Lie #3: You Can Never Have Too Much Self-Care

There is, of course, a time and place for focusing on yourself. I can be a people-pleaser and once fell into a caretaking role in a relationship that cost me several years of my life. As I was finding my way out of that situation, I really needed to learn to love myself and to be able to get in touch with what my own wants and needs were because all I could see were someone else’s wants and needs. At that time, it was helpful for me to be involved in the wellness industry, to listen to empowering self-help talks online, to see a therapist, and to put my focus on myself for a while. 

If you feel like you’ve never done this, and tend to prioritize everyone but yourself regardless of the situation and harm to yourself, you may benefit, like I did, from an extended dive into self-care and self-love before you can balance things back out. The idea, though, is that we should balance things back out. While we do need to be wise enough to take care of our own needs and to notice when someone might be taking advantage of our desire to give, our instinct to connect with and care for others is a good thing. 

If your phase of prioritizing self-care has turned into more of a lifestyle than a phase, you might want to reexamine things a bit. I would ask myself, is all of this self-love, this following my feelings as my compass, making me happy? Is it leading me somewhere positive?

Focusing too much on yourself makes your sense of self-worth as elusive as a mirage because there is no true validation to be gained from catering only to yourself. 

Lie #4: Focusing on Loving Yourself Will Make You Happy

What I’ve found is that focusing too much on myself for too long is actually not uplifting. Focusing too much on yourself can strain your relationships, as you make even the smallest decisions like when to respond to a text on how you are personally feeling in the moment or whether or not to cancel plans the day-of based on if you got a more interesting offer to hangout from someone else. It also makes your sense of self-worth as elusive as a mirage because there is really no limit to what you might feel that you need or desire and no true validation to be gained from catering only to yourself. 
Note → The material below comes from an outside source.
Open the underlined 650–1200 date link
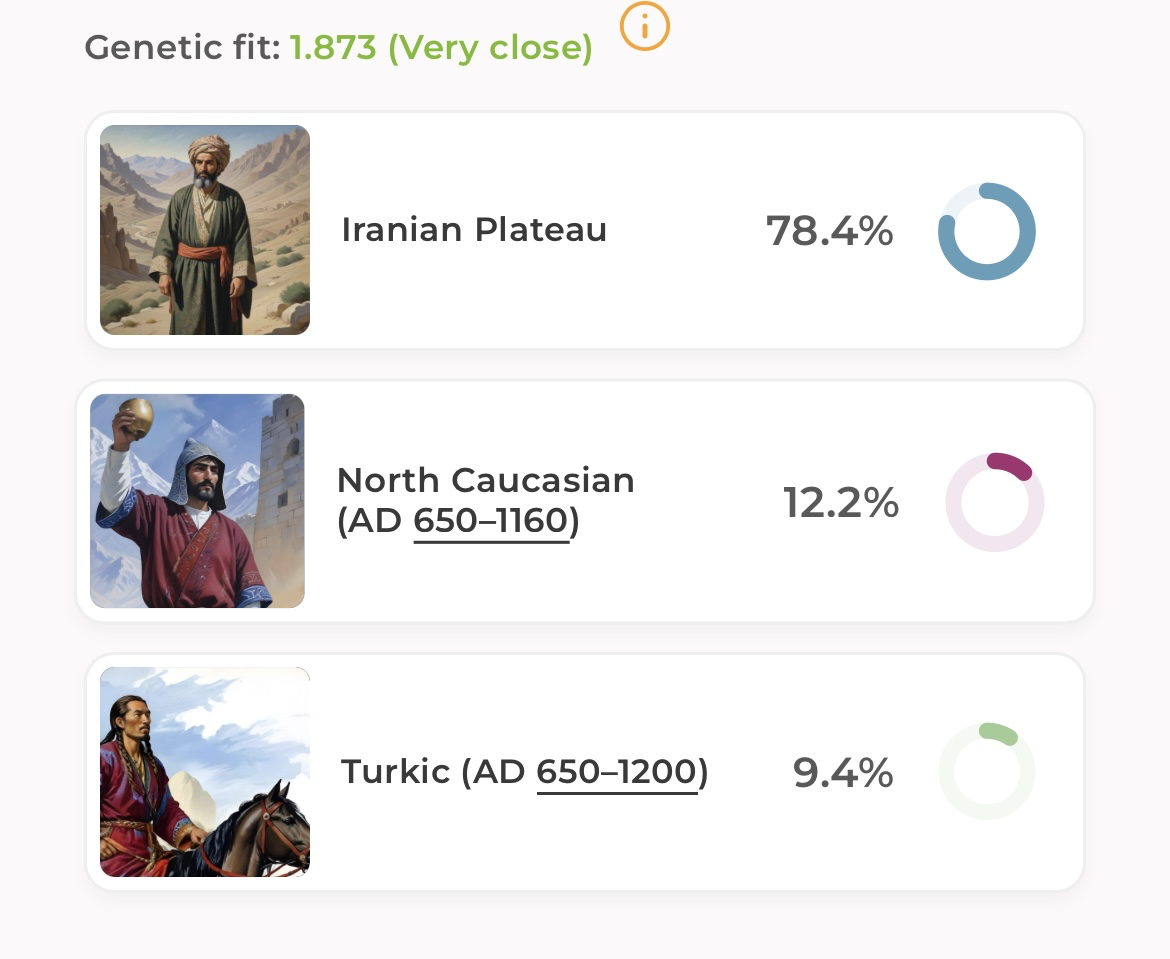This screenshot has width=1170, height=959. [x=616, y=772]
That’s because we’re not built to only care for ourselves. We’re built to care for each other. Serving others, whether it’s taking care of small children, volunteering in our community, or helping out a friend or neighbor in need, is actually what brings us fulfillment, joy, and purpose in the long run. Putting others before ourselves in a healthy way is what truly calms our nerves, as our sense of contributing something to the world fills us with meaning. Just like choosing to work hard rather than follow your own fleeting pleasure will ultimately bring you a better future, choosing to focus on loving and nurturing others will ultimately bring you a future full of love, connection, and a better opinion of yourself. 

Closing Thoughts

The self-love industry may have gotten a few things right, but it’s also taken a few things too far. As it brushes off concern for others as less important than caring for ourselves, this kind of self-love can fall into selfishness, vanity, and patterns of behavior that ultimately don’t make us happy.

That’s because this mindset ignores our deep yearning to connect with others. We have a longing for communion with others for a reason. Tied to our conscience, it keeps us grounded in empathy as we aim to do what is right not only in our own eyes, but in the eyes of others and in values that are greater than ourselves. Sometimes, that will mean making compromises in relationships, showing up when you don’t want to, or putting yourself on the back burner for a moment for someone else in need. 

So, yes, keep taking care of yourself. Take really, really good care of yourself by honoring not only you, but your relationships, your community, and your connection to what is greater than yourself.